Combine all of the ingredients in a non-reactive bowl large enough to hold the tomatoes and the cooked pasta; mix well. Let the sauce sit at room temperature for at least 30 minutes and up to 3 hours.
2.
Toss the sauce with just-cooked pasta. Adjust the seasoning to taste with salt and pepper and serve immediately.
Variations:
While salsa cruda is delicious on its own, you can choose one of these tasty additions for a little variety:
Cheese: Stir the cheese (see choices below) into the No-Cook Tomato Sauce after it has sat at room temperature and just before adding the pasta. In addition to the 1 cup Parmigiano, choose 1/4 to 1/2 pound of another cheese, depending on how strong or sharp it is.
Tapenade: Yields about 3/4 cup. Mix half the tapenade into the No-Cook Tomato Sauce before it sits at room temperature. Garnish each serving of pasta with some of the remaining tapenade.
Put all of the ingredients in a food processor and pulse until very roughly chopped, about 13 pulses.
Basil Pesto: Yields about 1-1/4 cups. Stir the basil pesto into the No-Cook Tomato Sauce after it has sat at room temperature and just before adding the pasta.

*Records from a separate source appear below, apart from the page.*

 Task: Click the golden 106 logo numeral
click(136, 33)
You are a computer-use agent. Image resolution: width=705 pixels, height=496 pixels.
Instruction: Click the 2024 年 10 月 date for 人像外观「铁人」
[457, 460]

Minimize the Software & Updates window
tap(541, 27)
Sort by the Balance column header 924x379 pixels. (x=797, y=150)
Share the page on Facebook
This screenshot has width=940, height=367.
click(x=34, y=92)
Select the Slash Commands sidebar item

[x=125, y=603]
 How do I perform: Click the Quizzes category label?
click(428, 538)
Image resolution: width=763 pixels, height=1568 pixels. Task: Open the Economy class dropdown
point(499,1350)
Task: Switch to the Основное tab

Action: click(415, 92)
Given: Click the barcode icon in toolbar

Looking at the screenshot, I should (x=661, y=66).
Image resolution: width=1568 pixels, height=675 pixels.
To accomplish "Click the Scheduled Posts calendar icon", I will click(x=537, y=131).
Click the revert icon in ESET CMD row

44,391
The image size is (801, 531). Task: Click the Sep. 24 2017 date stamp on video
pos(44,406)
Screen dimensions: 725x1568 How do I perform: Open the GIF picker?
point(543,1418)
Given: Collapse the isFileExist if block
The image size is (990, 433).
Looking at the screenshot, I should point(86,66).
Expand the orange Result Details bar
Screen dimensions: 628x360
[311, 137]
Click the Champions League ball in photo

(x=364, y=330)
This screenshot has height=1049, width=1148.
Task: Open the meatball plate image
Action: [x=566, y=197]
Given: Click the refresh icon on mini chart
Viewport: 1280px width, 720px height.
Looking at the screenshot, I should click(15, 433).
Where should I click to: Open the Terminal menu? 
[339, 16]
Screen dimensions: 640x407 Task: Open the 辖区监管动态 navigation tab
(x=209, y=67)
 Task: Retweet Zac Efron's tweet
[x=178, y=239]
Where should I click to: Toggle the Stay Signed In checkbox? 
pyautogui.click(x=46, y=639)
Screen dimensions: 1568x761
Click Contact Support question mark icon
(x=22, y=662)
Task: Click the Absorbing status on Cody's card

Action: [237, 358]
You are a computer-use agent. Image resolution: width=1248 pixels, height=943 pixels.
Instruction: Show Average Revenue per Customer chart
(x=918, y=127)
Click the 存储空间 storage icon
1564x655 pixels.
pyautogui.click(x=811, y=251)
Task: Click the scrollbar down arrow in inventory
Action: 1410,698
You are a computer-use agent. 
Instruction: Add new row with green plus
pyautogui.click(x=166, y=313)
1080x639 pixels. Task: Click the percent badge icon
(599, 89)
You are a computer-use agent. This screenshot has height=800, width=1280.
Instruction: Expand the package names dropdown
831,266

Put the basil, garlic, salt, and 2 or 3 grinds of pepper in a food processor and process until the basil and garlic are finely chopped, about 15 seconds. With the machine running, pour 1/4 cup of the olive oil down the feed tube in a slow, steady stream. Turn off the processor and add the Parmigiano. Process until the cheese is incorporated, about 20 seconds. With the machine running, slowly add the remaining 1/4 cup oil. Add the nuts and pulse until they're coarsely chopped.